# Given exercise:
Copy the records below word for word, from the line containing "The height and width of the screenshot is (463, 957)." through the end of the records, and write down nothing else.

Dataset entries
--- start ---
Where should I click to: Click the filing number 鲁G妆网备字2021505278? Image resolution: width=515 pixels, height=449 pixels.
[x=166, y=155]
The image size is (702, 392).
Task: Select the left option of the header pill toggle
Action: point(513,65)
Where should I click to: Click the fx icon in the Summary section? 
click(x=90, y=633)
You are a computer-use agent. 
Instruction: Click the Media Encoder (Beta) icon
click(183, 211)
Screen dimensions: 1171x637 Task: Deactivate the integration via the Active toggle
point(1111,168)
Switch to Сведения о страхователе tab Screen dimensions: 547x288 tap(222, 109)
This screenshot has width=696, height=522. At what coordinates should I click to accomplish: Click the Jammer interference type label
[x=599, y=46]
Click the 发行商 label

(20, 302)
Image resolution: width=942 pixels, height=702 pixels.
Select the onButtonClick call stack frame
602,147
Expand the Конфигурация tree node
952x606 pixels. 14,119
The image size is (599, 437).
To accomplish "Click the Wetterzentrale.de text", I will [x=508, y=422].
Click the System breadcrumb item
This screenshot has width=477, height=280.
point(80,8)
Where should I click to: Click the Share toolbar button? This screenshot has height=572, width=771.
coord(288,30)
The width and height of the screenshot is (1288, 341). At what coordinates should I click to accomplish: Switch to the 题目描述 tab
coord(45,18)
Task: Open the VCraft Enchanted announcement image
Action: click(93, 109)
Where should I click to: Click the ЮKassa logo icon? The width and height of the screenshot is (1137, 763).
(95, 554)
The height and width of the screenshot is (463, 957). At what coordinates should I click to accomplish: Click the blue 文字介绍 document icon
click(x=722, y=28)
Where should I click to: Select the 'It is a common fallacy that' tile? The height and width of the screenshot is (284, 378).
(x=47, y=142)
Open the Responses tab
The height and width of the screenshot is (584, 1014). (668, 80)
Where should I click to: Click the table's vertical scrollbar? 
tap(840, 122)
--- end ---
# Exercise solution:
The height and width of the screenshot is (463, 957). At what coordinates should I click to accomplish: Click the blue 文字介绍 document icon
click(x=722, y=28)
Where should I click to: Select the 'It is a common fallacy that' tile? The height and width of the screenshot is (284, 378).
(x=47, y=142)
Open the Responses tab
The height and width of the screenshot is (584, 1014). (668, 80)
Where should I click to: Click the table's vertical scrollbar? 
tap(840, 122)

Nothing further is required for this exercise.